Tashi's execution is mythical in the sense that her act of resistance, to a tradition that stifles her wholeness, creates the true freedom of the self. Tashi dies in peace, with no M'Lissa left behind to kill another Dura "screaming her terror eternally into her own ear" (Possessing the Secret of Joy 166). Tashi's dying is not only a spiritual transcendence of the life-long pain she endures, but is also a forceful act of claiming the right to inherit the dignity and self-empowerment of the early African women. It is an attempt to capture the ancient African women's life as the unvoiced resistance to the destruction of female selfhood--an act that demands courage. In dying, Tashi reconciles herself to the ancient African women's vision of freedom.

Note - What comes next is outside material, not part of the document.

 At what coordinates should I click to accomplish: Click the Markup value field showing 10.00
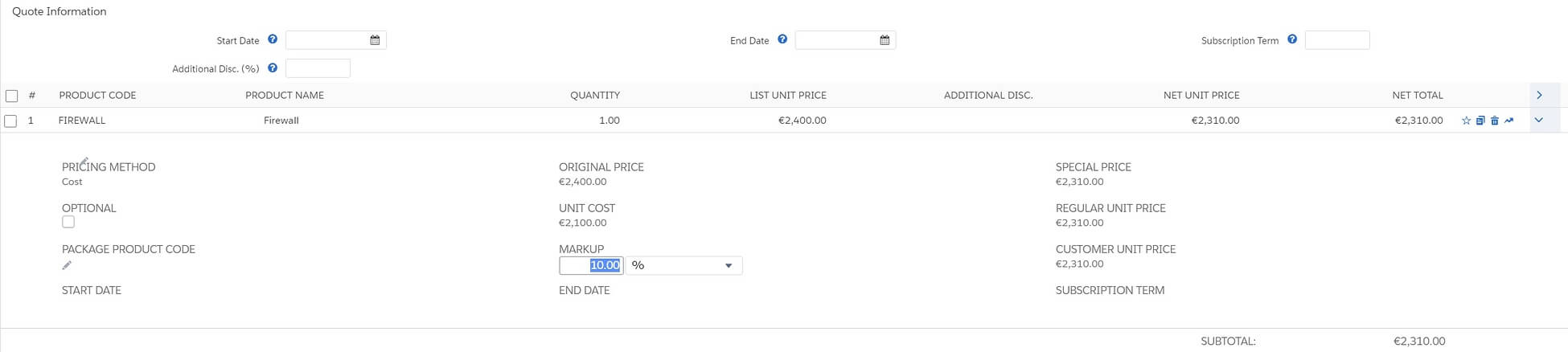[592, 265]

In all her novels, Alice Walker examines black women's struggle, the courageous fight they put up against a racist and sexist society that stifles their growth towards selfhood and wholeness. The struggle in and of itself requires the need to reach an understanding of the racial past, as a meaningful part of the present, in order to redeem the self. Moreover, developing a consciousness to inherit the black heritage renews the black woman's sense of race and place, expanding her vision into a larger world. Celie, in The Color Purple, re-visualizes the sense of female community to find her true self; Tashi, in Possessing the Secret of Joy, literally lifts the African women to the level of history, which has long "circumcised" their identity from its memory. She attempts to redefine the community of African women who have endured the "mutilation" of their gender identity in order to protect what lies at the root of their spiritual and racial heritage--the Afrocentric self.



Works Cited



Demirtürk, E. Lâle. "In Search of a Redeemed Vision: The American Women's Novel, 1880s-1980s."American Studies International 30.2 (1992): 78-87.

Walker, Alice. "Afterword."The Third Life of Grange Copeland. 1970. New York: Pocket Books, 1988.

------.The Color Purple . New York: Harcourt Brace Jovanovich, 1982.

------.Possessing the Secret of Joy. 1992; New York: Pocket Star Books, 1993.